Citation isn't a UX feature. It's a compliance requirement. Every claim in an AI-generated artifact has to trace back to source data, with attribution to the originating document, page, and passage.

The verification layer cross-checks generated outputs against the retrieval set. If a claim doesn't ground to a cited source, it doesn't ship. This is what makes AI outputs auditable: a compliance reviewer can pick any sentence in a memo and trace it to the underlying filing, transcript, or internal document it came from.

§6. Governance and two-step deletion

Destructive actions need a checkpoint. In a finance deployment, that means:

  • Admin approval for deletions. A user cannot unilaterally delete indexed documents, model outputs, or audit log entries.
  • Two-step sign-off. Compliance or IT has to approve any destructive action. This prevents accidental data loss and prevents bad-actor scenarios where a single compromised account could erase records.

For SEC 17a-4 environments specifically, deletion is rarely the right action. The right action is retention with archival markers. The governance layer enforces that.

§7. What compliance teams ask first

When yAI walks into a compliance review, the questions are predictable:

  1. Where is our data physically hosted? (Answer: your Azure or AWS tenant.)
  2. Does the vendor have access to our data? (Answer: no runtime access.)
  3. Do you train on our data? (Answer: no, isolated model endpoints.)
  4. How do we audit AI outputs? (Answer: immutable log with full provenance.)
  5. How do we delete data? (Answer: two-step admin approval.)
  6. What's the breach blast radius? (Answer: scoped to the tenant; no cross-customer exposure.)

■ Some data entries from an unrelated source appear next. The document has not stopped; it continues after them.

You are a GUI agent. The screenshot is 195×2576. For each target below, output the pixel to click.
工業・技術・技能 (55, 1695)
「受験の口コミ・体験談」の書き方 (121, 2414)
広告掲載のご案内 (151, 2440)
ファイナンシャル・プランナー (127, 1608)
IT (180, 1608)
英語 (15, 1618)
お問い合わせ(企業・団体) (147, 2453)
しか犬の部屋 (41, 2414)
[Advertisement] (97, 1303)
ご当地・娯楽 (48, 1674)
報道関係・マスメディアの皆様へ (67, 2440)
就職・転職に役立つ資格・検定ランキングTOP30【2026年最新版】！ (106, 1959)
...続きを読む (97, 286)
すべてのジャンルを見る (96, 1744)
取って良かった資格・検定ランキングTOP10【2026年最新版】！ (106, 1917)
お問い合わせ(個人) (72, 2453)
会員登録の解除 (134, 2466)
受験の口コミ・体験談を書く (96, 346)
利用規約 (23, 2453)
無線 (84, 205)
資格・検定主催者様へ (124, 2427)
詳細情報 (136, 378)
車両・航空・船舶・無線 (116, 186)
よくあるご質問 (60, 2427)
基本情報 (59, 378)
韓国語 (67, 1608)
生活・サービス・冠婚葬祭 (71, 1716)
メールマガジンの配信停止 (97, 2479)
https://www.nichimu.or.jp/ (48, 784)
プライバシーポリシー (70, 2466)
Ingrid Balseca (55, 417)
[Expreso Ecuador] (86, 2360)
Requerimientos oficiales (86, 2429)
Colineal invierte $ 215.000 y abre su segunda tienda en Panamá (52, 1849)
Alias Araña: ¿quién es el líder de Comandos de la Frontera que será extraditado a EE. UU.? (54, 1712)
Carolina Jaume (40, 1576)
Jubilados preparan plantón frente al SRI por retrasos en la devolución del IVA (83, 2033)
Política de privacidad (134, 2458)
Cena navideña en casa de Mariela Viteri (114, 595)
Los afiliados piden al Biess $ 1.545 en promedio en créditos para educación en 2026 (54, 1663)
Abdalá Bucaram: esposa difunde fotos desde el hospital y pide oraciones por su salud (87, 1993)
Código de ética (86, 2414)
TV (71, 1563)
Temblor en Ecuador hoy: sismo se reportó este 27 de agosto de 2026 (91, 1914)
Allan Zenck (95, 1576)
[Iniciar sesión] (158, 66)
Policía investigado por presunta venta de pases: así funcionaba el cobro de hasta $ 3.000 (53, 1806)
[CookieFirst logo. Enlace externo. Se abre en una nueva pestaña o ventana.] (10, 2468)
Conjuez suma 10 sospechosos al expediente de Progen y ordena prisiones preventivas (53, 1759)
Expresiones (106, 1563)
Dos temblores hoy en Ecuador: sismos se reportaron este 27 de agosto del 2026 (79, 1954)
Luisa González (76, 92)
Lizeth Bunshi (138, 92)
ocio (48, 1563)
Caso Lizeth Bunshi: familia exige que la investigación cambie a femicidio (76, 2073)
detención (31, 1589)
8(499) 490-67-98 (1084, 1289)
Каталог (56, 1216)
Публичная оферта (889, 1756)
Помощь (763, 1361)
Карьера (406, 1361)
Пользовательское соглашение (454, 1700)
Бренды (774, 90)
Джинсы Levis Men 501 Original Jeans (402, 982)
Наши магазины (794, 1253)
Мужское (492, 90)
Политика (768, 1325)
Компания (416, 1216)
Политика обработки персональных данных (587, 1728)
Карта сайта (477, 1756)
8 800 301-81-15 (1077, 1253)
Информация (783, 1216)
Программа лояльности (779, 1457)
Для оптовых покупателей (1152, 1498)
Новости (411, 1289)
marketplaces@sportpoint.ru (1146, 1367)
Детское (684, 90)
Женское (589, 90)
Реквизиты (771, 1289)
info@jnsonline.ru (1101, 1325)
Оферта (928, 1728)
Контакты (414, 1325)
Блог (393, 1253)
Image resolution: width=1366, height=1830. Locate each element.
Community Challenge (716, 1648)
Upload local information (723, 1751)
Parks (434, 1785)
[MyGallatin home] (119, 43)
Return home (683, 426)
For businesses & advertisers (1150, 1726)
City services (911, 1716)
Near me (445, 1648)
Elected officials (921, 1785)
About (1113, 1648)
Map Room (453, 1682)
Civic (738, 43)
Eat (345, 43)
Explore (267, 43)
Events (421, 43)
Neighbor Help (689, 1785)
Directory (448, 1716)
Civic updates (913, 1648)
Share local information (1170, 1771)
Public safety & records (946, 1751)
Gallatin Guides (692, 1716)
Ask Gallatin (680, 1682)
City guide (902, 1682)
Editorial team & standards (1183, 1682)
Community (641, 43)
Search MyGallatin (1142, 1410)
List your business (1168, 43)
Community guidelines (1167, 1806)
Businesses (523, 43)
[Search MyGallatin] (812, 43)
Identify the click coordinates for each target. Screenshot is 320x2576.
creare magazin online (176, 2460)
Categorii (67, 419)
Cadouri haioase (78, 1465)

Every question has a concrete architectural answer. That's what gets a pilot approved.

§8. Why this is table-stakes, not premium

A common pricing pattern in enterprise SaaS is to gate "private deployment" behind an enterprise tier. For finance, that pattern doesn't work. Compliance review doesn't have a SKU. Either the architecture clears review or it doesn't.

The right way to ship AI for finance is to make tenant isolation, isolated model endpoints, and audit trails the default, not the upsell. Everything else is built on top of that foundation.

§9. Conclusion

The firms that get AI into production are the ones that bring an architecture compliance can sign off on. That means per-tenant deployment in the customer's cloud, isolated model endpoints, SEC 17a-4-grade audit trails, citation-grounded outputs, and governed deletion.

This isn't a roadmap item. It's the entry condition.